**To do:** Look through the material below and report every line that includes "брзо".

**Materials provided:**
"""
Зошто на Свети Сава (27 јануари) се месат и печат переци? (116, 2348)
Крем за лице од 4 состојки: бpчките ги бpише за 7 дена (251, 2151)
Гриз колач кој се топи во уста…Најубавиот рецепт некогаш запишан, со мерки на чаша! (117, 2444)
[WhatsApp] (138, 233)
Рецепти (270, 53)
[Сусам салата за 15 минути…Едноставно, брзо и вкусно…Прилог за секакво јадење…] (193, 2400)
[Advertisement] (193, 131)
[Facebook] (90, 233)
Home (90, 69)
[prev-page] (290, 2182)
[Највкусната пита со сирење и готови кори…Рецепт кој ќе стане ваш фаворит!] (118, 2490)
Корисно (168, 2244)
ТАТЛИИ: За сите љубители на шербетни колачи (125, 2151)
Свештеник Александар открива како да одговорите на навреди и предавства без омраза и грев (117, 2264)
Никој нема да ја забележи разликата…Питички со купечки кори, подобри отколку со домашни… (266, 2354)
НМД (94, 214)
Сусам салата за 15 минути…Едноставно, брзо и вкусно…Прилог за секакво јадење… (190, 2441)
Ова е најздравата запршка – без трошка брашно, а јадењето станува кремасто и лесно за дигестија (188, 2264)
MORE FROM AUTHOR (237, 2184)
"""
**Reply:**
[Сусам салата за 15 минути…Едноставно, брзо и вкусно…Прилог за секакво јадење…] (193, 2400)
Сусам салата за 15 минути…Едноставно, брзо и вкусно…Прилог за секакво јадење… (190, 2441)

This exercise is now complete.